Selective LXXLL peptides antagonize transcriptional activation by the retinoid-related orphan receptor RORγ

The retinoid-related orphan receptor γ (RORγ) has been shown to function as a positive regulator of transcription in many cell lines. Transcriptional activation by nuclear receptors involves recruitment of co-activators that interact with receptors through their LXXLL motifs (NR box). In this study, we analyze the interaction of RORγ with the co-activator SRC1 and use a series of LXXLL-containing peptides to probe for changes in the conformation of the co-activator interaction surface of the RORγ LBD. We demonstrate that the H3-4/H12 co-activator interaction surface of RORγ displays a selectivity for LXXLL peptides that is distinct from those of other nuclear receptors. LXXLL peptides that interacted with RORγ efficiently antagonized RORγ-mediated transcriptional activation.
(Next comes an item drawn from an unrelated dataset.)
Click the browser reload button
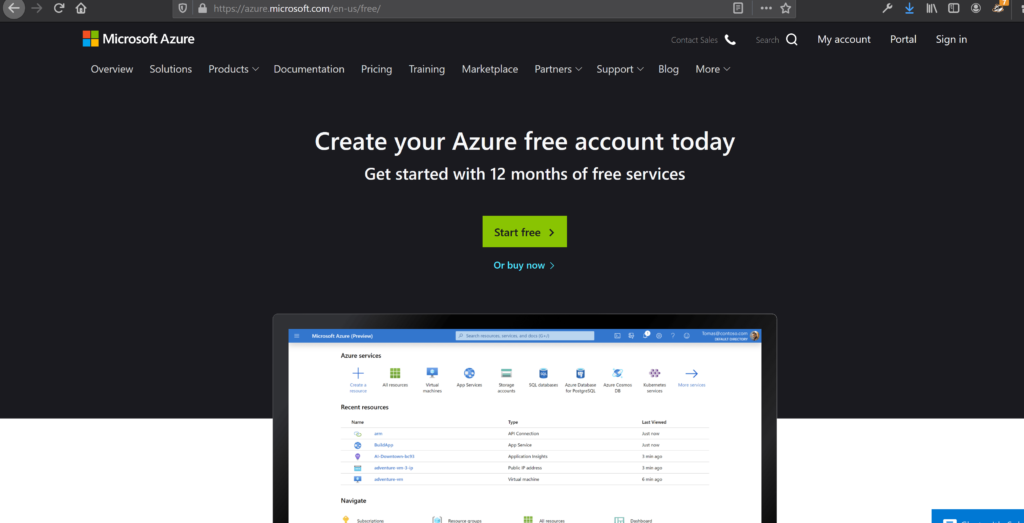(x=59, y=8)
Mutations E 502Q and Y 500F in H12, and K 334A, Q 347A, and I 348D in H3 and H4 of RORγ, severely impact the recruitment of LXXLL peptides. The effects of these mutations are consistent with predictions made on the basis of the structure of the RORγ(LBD) derived through homology modeling. These peptide antagonists provide a useful tool to analyze the conformation changes in the RORγ(LBD) and to study RORγ receptor signaling.